▶ Assignment: Report every line of the material that contains the string "green".
─── Records provided
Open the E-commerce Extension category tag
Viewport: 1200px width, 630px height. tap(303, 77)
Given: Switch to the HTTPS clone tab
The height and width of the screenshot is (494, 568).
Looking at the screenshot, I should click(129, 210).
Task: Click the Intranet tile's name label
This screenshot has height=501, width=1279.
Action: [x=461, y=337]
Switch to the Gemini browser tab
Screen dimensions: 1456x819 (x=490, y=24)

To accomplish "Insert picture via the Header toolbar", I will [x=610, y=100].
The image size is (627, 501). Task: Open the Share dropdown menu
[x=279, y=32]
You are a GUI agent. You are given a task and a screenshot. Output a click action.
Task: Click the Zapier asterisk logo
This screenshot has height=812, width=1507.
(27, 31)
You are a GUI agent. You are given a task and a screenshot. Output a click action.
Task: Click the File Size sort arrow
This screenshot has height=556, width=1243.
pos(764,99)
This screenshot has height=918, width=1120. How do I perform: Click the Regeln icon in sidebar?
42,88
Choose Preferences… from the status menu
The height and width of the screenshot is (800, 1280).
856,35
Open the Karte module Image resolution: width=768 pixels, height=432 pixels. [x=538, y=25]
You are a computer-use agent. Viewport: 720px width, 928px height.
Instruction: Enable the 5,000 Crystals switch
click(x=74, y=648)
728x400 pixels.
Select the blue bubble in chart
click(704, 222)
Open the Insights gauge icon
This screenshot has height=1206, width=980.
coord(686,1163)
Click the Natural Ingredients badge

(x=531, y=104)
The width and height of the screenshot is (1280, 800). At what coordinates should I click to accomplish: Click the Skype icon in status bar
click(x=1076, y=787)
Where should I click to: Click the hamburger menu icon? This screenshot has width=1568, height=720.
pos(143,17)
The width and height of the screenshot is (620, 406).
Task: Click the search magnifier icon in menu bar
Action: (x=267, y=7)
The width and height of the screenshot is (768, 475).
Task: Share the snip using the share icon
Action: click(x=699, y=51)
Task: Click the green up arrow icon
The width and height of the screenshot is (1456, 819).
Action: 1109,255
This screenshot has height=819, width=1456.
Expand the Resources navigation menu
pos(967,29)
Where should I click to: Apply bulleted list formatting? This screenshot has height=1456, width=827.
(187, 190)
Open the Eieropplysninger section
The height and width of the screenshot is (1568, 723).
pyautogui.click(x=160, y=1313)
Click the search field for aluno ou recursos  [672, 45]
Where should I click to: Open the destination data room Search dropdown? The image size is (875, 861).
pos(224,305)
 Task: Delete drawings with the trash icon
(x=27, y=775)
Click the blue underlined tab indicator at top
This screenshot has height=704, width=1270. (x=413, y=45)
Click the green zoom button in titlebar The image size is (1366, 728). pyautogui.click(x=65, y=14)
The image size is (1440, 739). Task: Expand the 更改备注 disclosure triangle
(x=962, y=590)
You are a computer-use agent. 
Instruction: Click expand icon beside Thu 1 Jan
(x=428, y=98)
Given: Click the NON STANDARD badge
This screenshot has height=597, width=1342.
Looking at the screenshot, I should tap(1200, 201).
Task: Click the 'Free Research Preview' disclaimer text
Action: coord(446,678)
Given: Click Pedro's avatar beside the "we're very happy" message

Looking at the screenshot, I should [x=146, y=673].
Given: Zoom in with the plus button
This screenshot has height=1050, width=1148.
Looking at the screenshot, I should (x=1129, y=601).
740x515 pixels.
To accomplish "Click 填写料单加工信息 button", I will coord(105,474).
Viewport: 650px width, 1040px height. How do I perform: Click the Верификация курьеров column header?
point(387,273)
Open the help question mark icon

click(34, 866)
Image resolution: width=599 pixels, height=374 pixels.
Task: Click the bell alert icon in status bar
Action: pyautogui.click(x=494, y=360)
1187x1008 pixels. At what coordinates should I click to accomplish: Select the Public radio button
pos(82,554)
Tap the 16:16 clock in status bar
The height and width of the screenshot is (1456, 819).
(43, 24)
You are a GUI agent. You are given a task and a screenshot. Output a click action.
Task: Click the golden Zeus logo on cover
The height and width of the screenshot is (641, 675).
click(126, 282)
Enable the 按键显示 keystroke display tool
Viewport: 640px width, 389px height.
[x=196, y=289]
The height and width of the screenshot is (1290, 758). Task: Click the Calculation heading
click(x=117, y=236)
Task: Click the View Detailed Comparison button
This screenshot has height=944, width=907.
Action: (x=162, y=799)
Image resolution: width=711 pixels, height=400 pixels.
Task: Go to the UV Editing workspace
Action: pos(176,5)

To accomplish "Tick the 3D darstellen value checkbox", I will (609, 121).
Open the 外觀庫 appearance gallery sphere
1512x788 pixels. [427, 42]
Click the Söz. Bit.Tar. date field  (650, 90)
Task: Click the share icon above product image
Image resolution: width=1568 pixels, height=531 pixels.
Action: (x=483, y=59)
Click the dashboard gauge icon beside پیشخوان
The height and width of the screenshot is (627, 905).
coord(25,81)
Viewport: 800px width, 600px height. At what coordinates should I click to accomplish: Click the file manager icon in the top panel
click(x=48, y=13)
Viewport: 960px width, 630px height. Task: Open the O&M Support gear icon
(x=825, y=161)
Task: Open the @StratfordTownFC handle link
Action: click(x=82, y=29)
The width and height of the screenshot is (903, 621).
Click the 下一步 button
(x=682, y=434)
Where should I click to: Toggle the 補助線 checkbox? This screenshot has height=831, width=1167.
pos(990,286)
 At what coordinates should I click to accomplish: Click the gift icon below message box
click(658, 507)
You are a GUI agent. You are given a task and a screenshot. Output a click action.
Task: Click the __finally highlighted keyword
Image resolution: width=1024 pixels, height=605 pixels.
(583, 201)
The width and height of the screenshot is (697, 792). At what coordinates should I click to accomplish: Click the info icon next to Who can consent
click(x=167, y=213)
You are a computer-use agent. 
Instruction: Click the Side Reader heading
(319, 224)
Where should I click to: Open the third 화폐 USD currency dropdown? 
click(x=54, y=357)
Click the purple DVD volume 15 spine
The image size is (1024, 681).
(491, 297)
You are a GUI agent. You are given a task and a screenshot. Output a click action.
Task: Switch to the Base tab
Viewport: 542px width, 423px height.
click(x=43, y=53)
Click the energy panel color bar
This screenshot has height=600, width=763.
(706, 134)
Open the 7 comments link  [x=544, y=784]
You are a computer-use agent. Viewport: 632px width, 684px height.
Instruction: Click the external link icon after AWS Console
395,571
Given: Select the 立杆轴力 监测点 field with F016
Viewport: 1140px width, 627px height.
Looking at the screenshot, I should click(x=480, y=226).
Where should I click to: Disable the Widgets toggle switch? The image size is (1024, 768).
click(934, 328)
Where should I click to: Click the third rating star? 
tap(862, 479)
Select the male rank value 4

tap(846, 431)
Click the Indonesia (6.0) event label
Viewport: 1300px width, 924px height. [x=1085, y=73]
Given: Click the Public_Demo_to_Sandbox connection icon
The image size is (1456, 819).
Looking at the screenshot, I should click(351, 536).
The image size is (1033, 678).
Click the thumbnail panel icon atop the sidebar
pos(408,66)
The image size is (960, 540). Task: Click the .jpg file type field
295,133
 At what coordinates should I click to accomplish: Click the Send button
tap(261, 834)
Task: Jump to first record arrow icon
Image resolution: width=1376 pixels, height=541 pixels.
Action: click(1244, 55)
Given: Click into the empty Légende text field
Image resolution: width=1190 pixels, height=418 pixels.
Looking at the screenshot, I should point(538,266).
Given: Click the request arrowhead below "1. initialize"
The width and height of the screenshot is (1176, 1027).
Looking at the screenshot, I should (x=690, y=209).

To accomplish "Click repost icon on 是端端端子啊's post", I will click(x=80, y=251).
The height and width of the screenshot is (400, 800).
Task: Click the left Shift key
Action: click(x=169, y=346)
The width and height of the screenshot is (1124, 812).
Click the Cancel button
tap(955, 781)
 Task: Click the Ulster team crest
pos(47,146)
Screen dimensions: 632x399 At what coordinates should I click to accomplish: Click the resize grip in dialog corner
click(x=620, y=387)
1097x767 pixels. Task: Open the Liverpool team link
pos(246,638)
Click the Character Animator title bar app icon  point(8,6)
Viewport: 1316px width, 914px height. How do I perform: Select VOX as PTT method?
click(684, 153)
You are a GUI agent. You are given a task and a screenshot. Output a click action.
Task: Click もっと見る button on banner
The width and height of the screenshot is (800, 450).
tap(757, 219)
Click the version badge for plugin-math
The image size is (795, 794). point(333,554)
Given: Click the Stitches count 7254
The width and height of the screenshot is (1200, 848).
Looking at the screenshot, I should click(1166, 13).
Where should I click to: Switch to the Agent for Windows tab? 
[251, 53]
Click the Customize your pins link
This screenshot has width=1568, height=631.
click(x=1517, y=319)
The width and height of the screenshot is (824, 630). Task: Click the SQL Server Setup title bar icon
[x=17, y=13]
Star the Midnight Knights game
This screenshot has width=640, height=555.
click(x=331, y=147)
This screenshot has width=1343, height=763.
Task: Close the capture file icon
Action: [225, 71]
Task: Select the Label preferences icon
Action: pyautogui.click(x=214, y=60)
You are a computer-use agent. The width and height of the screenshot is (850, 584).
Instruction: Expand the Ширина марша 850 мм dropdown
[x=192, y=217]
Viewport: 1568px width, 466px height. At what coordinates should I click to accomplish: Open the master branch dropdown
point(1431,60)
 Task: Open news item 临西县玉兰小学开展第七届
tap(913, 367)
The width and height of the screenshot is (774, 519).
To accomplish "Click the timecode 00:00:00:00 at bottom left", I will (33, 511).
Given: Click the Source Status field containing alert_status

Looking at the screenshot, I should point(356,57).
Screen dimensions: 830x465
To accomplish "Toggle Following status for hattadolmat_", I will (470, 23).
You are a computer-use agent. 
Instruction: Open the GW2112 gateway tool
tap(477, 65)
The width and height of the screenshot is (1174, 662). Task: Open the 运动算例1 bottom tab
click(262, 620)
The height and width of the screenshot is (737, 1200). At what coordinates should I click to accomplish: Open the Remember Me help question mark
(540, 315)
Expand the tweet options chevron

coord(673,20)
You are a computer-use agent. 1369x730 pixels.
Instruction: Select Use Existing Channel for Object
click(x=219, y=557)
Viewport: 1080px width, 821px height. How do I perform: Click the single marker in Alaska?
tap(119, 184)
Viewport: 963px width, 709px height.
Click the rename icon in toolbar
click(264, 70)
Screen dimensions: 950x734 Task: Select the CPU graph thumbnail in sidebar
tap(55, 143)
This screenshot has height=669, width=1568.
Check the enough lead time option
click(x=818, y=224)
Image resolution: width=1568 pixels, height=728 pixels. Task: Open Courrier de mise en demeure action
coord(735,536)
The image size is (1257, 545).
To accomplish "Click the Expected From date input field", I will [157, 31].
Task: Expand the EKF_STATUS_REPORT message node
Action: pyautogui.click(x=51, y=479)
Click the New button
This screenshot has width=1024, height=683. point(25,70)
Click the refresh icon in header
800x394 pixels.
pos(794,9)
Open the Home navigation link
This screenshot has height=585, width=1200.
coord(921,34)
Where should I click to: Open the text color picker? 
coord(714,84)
──────
▶ Response:
Task: Click the green up arrow icon
Click the green zoom button in titlebar The image size is (1366, 728). pyautogui.click(x=65, y=14)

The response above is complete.